Stone walls of white limestone rock and up to ten feet high surround and crisscross the hacienda. In early mornings I like to sit atop the taller ones watching birds. Not only does the extra elevation afford a better view but it also puts me above most mosquitoes.

A typical occurence while I'm perched there is for a flock of ten or so White-winged Doves to come flying low over the scrub and when they come to the wall they usually clear by just inches, and they are surprized to find me sitting there. During the split second before our encounter I hear their fast-approaching wing-whoosh, then as they put on their brakes and veer hard to miss me it's amazing how loud the feather-against-feather sound is, like the hard beating of a close-by kite in strong wind.

To produce such speed and powerful flapping sounds it's clear that these birds' flying muscles are well developed. In fact, it's those big pectorals that attract the attention of hunters, for the doves' "meaty breasts" are thought by some to be good eating.

At first glance White-winged Doves look and behave similarly to North America's Mourning Doves, except that there's a lot of white in the White-winged's wings forming conspicuous white bars along the wings' lower edge when the birds are perching. Also, Mourning Doves have long, pointed tails while White- wings have blunt, pigeon-like tails. The two species are enough alike, however, to be placed in the same genus, ZENAIDA.

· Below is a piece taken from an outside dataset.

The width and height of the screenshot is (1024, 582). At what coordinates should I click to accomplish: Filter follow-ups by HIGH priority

Mourning Doves overwinter in the Yucatan but I've not seen them, while White-winged Doves well may be the most commonly occurring and conspicous of all bird species in our scrub. They are distributed throughout nearly all of Mexico, into the US Southwest.


from the February 27, 2011 Newsletter issued from Hacienda Chichen Resort beside Chichén Itzá ruins, central Yucatán, MÉXICO
RESOLUTE WHITE-WINGED DOVES

For the last few days at dusk as I've sat reading before the hut, a White-winged Dove has arrived during the last moments of light to drink at my birdbath. This is a bit daring, for I'm sitting only six feet away (2m). A portrait just of that bird's face with its characteristic amber eyes surrounded by indigo-blue skin, black stripe below the ear feathers (the auriculars), and a subtle flush of golden just below the stripe, all on a pale gray-brown background, is below:

White-winged Dove head

Some bird species are persnickety, maybe eating just a narrow range of foods, or foraging at a certain level in trees. White-winged Doves are more generalist and opportunistic. You see them foraging on the ground, eating fruits in trees and even hanging out in Pisté's garbage dump. A picture showing one tugging a seed from a leathery, splitting Frangipani fruit is shown below.

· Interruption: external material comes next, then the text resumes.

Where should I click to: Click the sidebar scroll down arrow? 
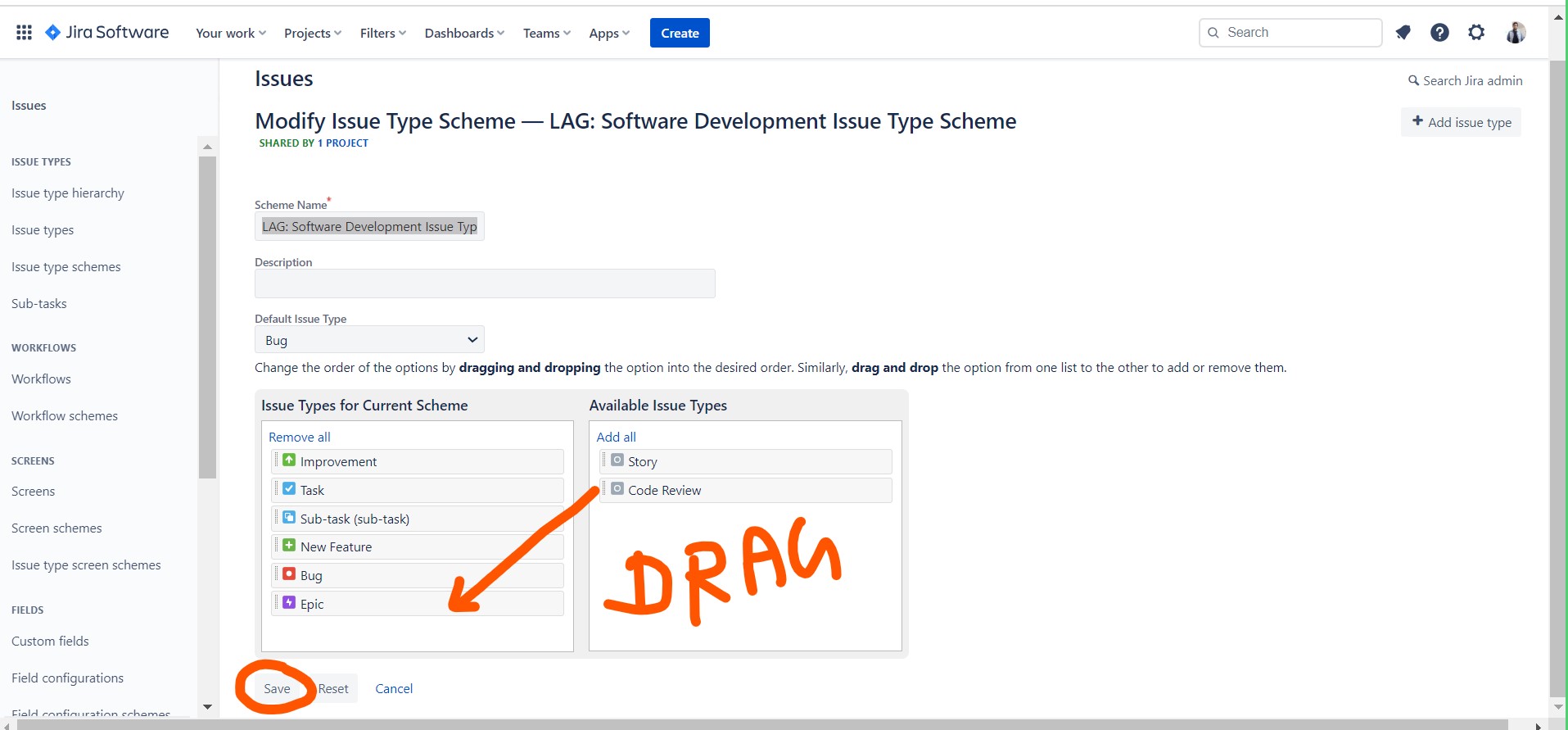tap(207, 706)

White-winged Dove eating Frangipani seed

Something interesting about that picture is that getting the seed out was tricky for the bird. Before the successful extraction documented in the picture, several times the bird had lost his balance and tipped from his perch. You can see the very moment of such a crash, a wing vainly groping for support where there is none at the bottom of this page

Besides being generalist and opportunistic, my impression is that White-winged Doves are especially resolute about what they set out to do.

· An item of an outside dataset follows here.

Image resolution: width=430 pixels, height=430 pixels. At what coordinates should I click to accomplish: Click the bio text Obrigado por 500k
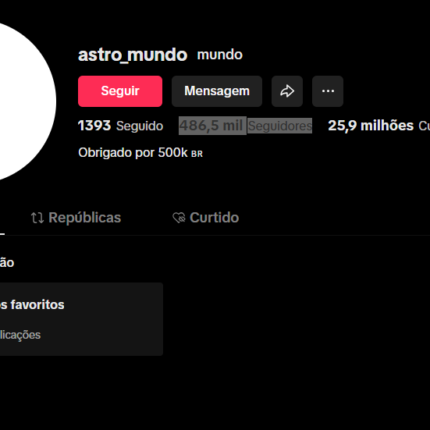[133, 153]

White-winged Dove falling off a Frangipani fruit


issued on November 8, 2019 from near Tepakán, Yucatán, MÉXICO
FLOCKS PREENING IN EARLY MORNING SUNLIGHT

Now that most birds have stopped nesting, there's not much to do for them besides eat and stay alive. Especially in early morning as sunlight slants in from the east, many species like to bask and preen, sometimes communally, as shown below.

White-winged Doves preening flock in early morning sunlight

That's about 40 White-winged Doves atop a dead tree in a farmer's cornfield at the edge of Tepakán. White-winged Doves are the most common of 18 dove species listed for the Yucatan Peninsula, and surely the most adaptable. Also they're aggressive, from my experience giving way during food-squabbles only to the fast-invading Eurasian Collared Dove.